CollapseSeq¶
Removes duplicate sequences from FASTA/FASTQ files
usage: CollapseSeq [-h] -s SEQ_FILES [SEQ_FILES ...] [–fasta] [–failed] [–log LOG_FILE] [–delim DELIMITER DELIMITER DELIMITER] [–outdir OUT_DIR] [–outname OUT_NAME] [–version] [-n MAX_MISSING] [–uf UNIQ_FIELDS [UNIQ_FIELDS ...]] [–cf COPY_FIELDS [COPY_FIELDS ...]] [–act {min,max,sum,set} [{min,max,sum,set} ...]] [–inner] [–keepmiss] [–maxf MAX_FIELD | –minf MIN_FIELD]
-
-h,--help¶ show this help message and exit
-
-s<seq_files>¶ A list of FASTA/FASTQ files containing sequences to process.
-
--fasta¶ Specify to force output as FASTA rather than FASTQ.
-
--failed¶ If specified create files containing records that fail processing.
-
--log<log_file>¶ Specify to write verbose logging to a file.

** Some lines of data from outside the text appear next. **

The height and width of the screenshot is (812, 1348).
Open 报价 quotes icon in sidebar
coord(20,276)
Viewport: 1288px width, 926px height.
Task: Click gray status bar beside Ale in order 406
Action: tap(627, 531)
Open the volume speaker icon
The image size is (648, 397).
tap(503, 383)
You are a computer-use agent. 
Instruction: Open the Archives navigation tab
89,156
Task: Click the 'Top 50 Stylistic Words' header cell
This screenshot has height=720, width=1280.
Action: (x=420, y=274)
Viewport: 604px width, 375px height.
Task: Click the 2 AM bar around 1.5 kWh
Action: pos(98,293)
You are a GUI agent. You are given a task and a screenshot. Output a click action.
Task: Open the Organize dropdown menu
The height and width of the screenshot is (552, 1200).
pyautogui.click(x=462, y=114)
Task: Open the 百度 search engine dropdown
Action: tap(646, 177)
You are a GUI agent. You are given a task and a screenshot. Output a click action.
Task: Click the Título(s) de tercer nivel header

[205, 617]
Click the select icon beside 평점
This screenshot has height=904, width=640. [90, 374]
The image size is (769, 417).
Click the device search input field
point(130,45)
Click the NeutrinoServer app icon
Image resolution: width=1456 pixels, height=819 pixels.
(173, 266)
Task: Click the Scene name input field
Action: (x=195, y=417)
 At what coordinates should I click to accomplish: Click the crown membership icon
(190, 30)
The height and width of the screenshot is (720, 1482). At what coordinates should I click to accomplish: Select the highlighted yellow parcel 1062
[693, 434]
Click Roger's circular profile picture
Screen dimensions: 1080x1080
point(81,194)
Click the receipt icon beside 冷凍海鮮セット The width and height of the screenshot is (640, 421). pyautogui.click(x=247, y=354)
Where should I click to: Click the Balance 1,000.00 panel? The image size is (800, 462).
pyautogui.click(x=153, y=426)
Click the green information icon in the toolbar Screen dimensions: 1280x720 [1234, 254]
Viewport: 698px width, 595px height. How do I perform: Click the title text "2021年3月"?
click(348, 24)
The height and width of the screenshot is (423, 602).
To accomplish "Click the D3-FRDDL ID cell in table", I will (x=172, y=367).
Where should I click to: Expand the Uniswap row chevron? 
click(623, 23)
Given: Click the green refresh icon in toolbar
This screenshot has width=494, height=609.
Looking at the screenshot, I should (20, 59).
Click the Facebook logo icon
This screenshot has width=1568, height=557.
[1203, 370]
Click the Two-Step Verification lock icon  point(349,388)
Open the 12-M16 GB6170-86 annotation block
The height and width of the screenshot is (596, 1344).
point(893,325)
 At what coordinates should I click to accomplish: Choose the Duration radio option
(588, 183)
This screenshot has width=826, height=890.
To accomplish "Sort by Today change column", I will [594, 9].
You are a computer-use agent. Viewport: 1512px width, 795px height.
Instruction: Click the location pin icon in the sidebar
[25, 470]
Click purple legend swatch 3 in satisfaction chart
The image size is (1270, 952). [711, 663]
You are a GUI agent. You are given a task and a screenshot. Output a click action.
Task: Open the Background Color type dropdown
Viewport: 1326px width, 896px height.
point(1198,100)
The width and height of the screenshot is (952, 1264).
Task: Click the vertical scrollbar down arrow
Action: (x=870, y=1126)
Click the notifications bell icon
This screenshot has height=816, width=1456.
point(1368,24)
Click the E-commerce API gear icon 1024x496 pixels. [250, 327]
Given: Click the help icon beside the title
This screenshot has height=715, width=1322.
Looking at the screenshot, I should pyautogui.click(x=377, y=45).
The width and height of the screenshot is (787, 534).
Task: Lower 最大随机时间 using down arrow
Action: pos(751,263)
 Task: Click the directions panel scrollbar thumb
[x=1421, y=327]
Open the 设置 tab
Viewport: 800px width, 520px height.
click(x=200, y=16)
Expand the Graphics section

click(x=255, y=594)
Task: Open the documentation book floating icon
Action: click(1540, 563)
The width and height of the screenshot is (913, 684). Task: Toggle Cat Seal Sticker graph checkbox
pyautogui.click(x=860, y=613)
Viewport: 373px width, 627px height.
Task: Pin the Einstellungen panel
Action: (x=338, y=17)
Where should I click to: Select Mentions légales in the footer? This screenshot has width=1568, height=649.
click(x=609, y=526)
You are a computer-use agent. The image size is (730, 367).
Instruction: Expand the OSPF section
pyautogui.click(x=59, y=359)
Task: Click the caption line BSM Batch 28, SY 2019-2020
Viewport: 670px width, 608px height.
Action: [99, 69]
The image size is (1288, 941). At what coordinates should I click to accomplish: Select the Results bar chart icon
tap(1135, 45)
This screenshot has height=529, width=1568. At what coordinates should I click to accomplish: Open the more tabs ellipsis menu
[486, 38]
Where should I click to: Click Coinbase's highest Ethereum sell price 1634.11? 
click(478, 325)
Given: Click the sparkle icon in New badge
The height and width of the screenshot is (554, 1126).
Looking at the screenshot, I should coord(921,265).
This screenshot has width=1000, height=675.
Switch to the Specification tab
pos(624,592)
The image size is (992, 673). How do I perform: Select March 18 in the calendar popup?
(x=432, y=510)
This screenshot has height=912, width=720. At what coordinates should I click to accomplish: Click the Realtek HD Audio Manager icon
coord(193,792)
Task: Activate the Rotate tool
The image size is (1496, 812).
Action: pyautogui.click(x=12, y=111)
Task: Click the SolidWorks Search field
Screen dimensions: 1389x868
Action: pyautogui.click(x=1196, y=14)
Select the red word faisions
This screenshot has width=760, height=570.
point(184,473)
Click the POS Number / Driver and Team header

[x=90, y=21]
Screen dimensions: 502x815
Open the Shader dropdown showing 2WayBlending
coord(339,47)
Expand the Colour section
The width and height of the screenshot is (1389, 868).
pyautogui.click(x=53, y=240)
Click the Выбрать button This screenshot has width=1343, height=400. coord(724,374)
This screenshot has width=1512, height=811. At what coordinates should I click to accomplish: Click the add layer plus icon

May not be specified with multiple input files.
-
--delim<delimiter>¶ A list of the three delimiters that separate annotation blocks, field names and values, and values within a field, respectively.
-
--outdir<out_dir>¶ Specify to changes the output directory to the location specified. The input file directory is used if this is not specified.
-
--outname<out_name>¶ Changes the prefix of the successfully processed output file to the string specified. May not be specified with multiple input files.
-
--version¶ show program’s version number and exit
-
-n<max_missing>¶ Maximum number of missing nucleotides to consider for collapsing sequences. A sequence will be considered undetermined if it contains too many missing nucleotides.
-
--uf<uniq_fields>¶ Specifies a set of annotation fields that must match for sequences to be considered duplicates
-
--cf<copy_fields>¶ Specifies a set of annotation fields to copy into the unique sequence output.
-
--act{min,max,sum,set}¶ List of actions to take for each copy field which defines how each annotation will be combined into a single value. The actions “min”, “max”, “sum” perform the corresponding mathematical operation on numeric annotations. The action “set” collapses annotations into a comma delimited list of unique values.
-
--inner¶ If specified, exclude consecutive missing characters at either end of the sequence.
-
--keepmiss¶ If specified, sequences with more missing characters than the threshold set by the -n parameter will be written to the unique sequence output file with a DUPCOUNT=1 annotation. If not specified, such sequences will be written to a separate file.
-
--maxf<max_field>¶ Specify the field whose maximum value determines the retained sequence; mutually exclusive with –minf.
-
--minf<min_field>¶ Specify the field whose minimum value determines the retained sequence; mutually exclusive with –minf.
- output files:
- collapse-unique
- unique sequences. Contains one representative from each set of duplicate sequences. The retained representative is determined by user defined criteria.
- collapse-duplicate
- raw reads which are duplicates of the sequences retained in the collapse-unique file.
- collapse-undetermined
- raw reads which were excluded from consideration due to having too many N characters in the sequence.
- output annotation fields:
- DUPCOUNT
- total number of sequences within the set of duplicates for each retained unique sequence. Meaning, the copy number of each unique sequence within the data file.
- <user defined>
- annotation fields specified by the –cf parameter.